Of course, unduly threatening remarks might be found on social media. But is society now expected passively to accept the news about an ill baby intentionally being victimized by medicalized murder, then quickly turn to the entertainment and sports pages?

Ahmari went on to note that class lines seemed to have formed in England over Alfie, with working-class people on social media supporting his cause, while the “administrative elite” took the other side.

It’s an elite well-known for worrying about the breakdown in democracy and about populism, Ahmari noted — but tone-deaf about how its own arrogance and arbitrary governance contributed to this discontent.

Two Kates

Despite the dangerous implications for civil life, the Royal family certainly didn’t send any of its members to Liverpool to stand in solidarity with some of Alfie’s Army outside the hospital — while, ironically, Princess Kate delivered her third child on the very day that Commoner Kate’s toddler was taken off life support.

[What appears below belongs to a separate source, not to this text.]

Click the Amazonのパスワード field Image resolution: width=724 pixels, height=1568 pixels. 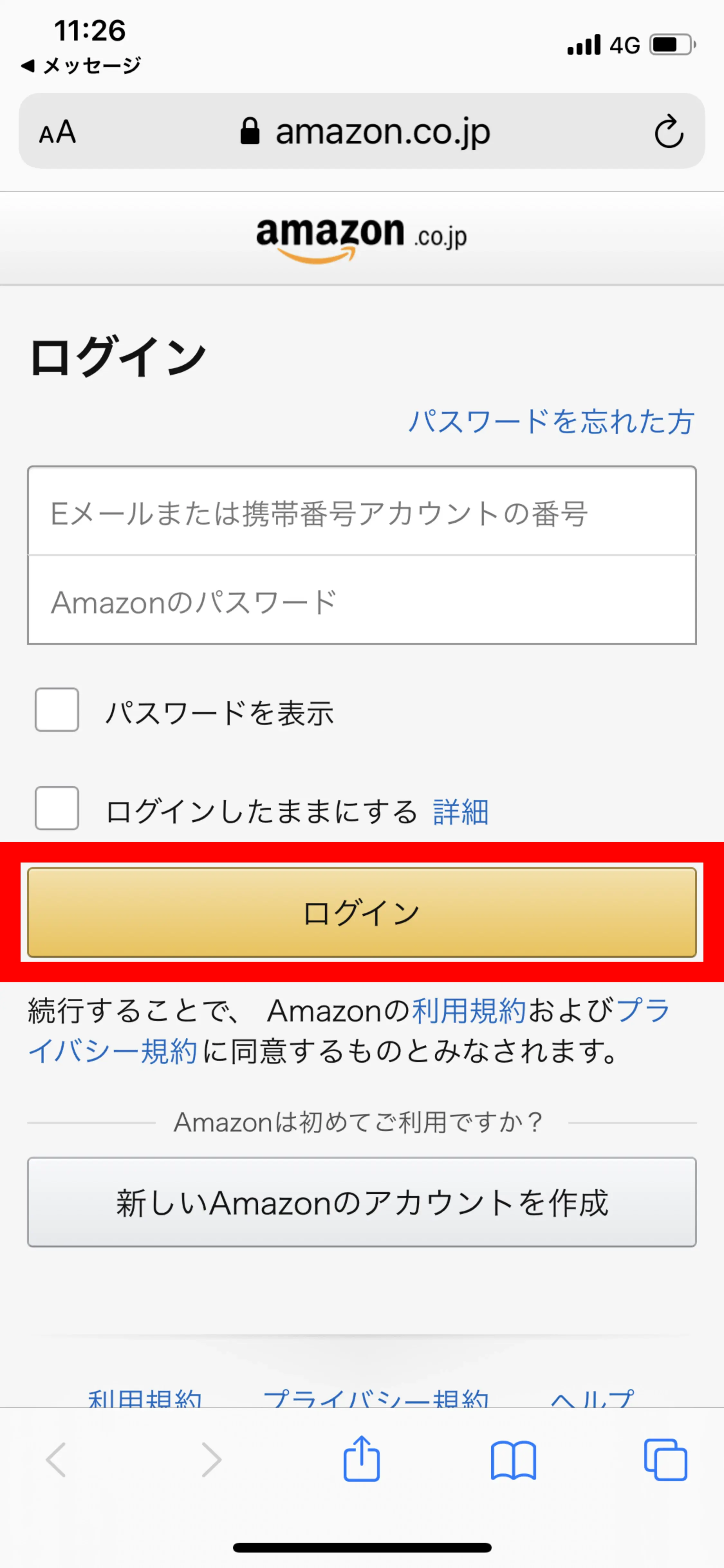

No one could believe for a moment that some wigged judge would get away with it if he’d ruled that a Royal baby wasn’t worthy of living, despite what the baby’s own parents thought.

New York Post columnist Karol Markowicz posted at Fox News as judges kept ruling against Alfie, “One of the key facts about Alfie is that no one knows what is ailing him. This alone should be a reason to keep him alive. His lack of definitive diagnosis should mean that, at minimum, he be kept alive until doctors can figure it out.

“The confidence with which doctors are proclaiming Alfie has no chance to improve might make sense if they knew what was wrong with him in the first place. That they don’t, and are letting him die anyway, is damning,” Markowicz said.

Where Was Trump?

Although Pope Francis stood up for both Alfie’s and Charlie’s lives, conspicuously missing this time around was Donald Trump, who had contributed immensely last year in bringing Charlie to public attention by tweeting for him.

Although Alfie received plenty of attention without the American president’s aid, think of the pressure that Trump could have exerted — Trump, who even tweeted North Korea’s dangerous “little rocket man” to his knees — if he had tweeted his displeasure over Alfie’s mistreatment to British Prime Minister Theresa May.

When President Reagan, Pope John Paul II, and Prime Minister Margaret Thatcher were in alliance in the 1980s, remember what they did to bring down Soviet Communism. Think of the chance missed by Trump when he could have joined Francis in calling upon May now.

Unfortunately, there’ll probably be more cases like this coming up. So Trump best prepare himself and his diplomatic niceties.